提示文:
==*==

文学作品というものは大抵において、作中から無作為にでも数ページほどを抜粋すれば、そこに作品の本質が少なからず反映されているものだ。国語の文章問題などが成立するのもこのためで、読書に慣れた人間なら最初の数十ページも読めば読書感想文が書けるし、それが期待できる作品かどうかといったおおまかな印象くらいなら、そのごく一部分から十分に窺い知ることができる。
しかし、ミステリではその法則が瓦解する。どれほど稚拙な文章で、どんなに退屈な展開だったとしても、クライマックスで盛り返せば帳消しどころか、絶賛されるものに成り得るからだ。

==*==

出題内容 1:
ミステリについての文章によると、数ページの抜粋から作品の本質がうかがえるという法則は、ミステリでは崩れます。その理由を本文に基づいて一文か二文で説明してください。
出題内容 2:
ミステリについての文章を、最後の文の続きから書き進めてください。

提示情報:
==*==

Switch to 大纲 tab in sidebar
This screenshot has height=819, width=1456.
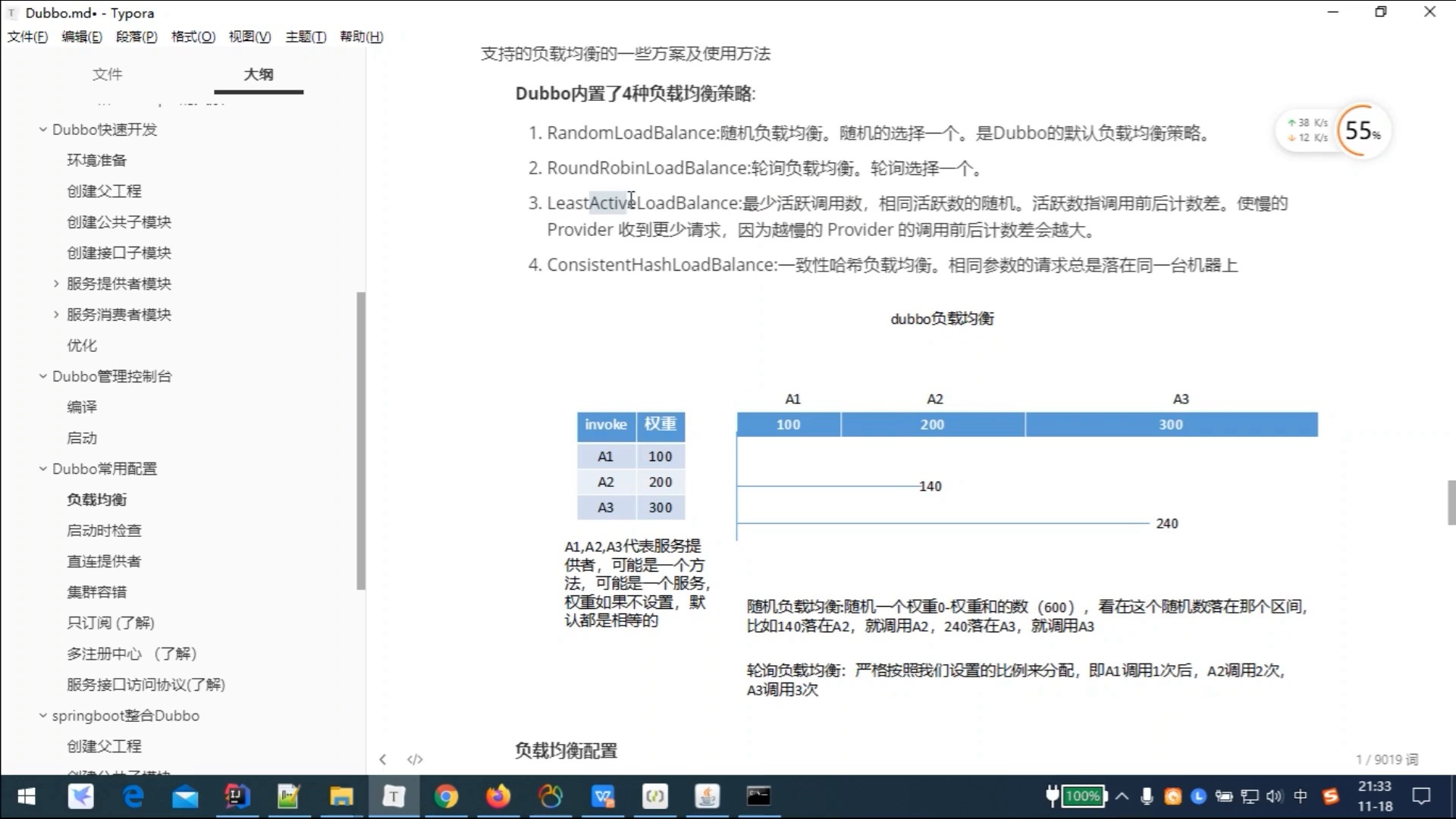pyautogui.click(x=258, y=74)
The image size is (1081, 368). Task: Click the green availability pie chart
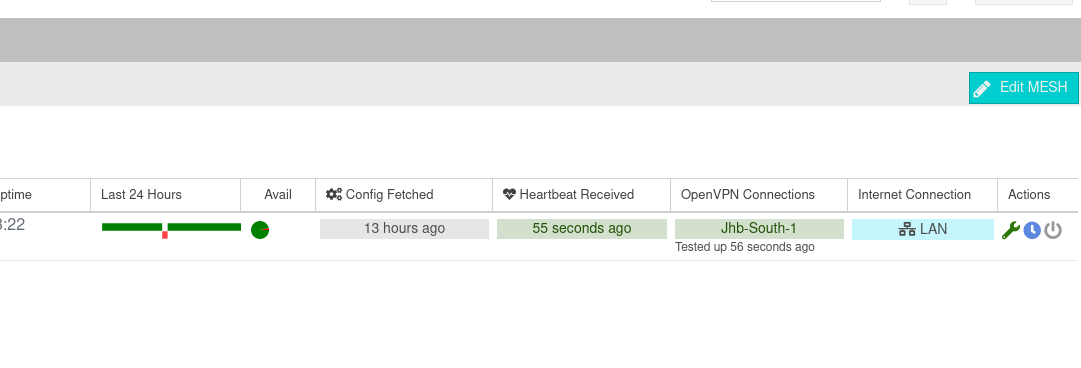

==*==

想定解答 1:
ミステリでは、文章がどれほど稚拙で展開がどんなに退屈でも、クライマックスで盛り返せば欠点が帳消しになるばかりか、絶賛される作品にさえなり得るからです。

想定解答 2:
それは、ミステリにおいてはその物語自体よりも読了後のカタルシスによりウエイトが置かれることがしばしばあるためで、そのお陰で私たちミステリ読みはどんなに馬鹿馬鹿しい展開や壊滅的な駄文に付き合わされようとも、途中で投げ出さずに最後まで読まざるを得ない。直感的に駄作と思えたものでも、最後の最後で思わぬ名作に化ける可能性が捨てきれないのだ。……まあそういった作品の場合、八割方は当初の読み通り、読了後に窓からぶん投げる結果になるのだが。
さて。そんなわけで、本書は実に久しぶりにラストの展開に唸らされた。とはいえ、途中が特につまらなかったわけではなく、要所要所のポイントをうまく押さえた良作だと思うが、この作品の面白さの白眉はなにかと問われれば、論理の応酬や動機云々よりも、終章そのものであると迷わず答えるだろう。物語のラストにおけるある人物の一見何気ない言動が、この物語のイメージを見事に根底から覆したのである。
実際、解決編である第四章を読み終えた段階では、この作品の評価は★3つだった。それが読了して一気に★2つアップの快挙。たった3ページの終章を加えただけで(無論その展開に至るための伏線は前段階でしっかり張ってあるのだが)、である。これがミステリというものなのだ。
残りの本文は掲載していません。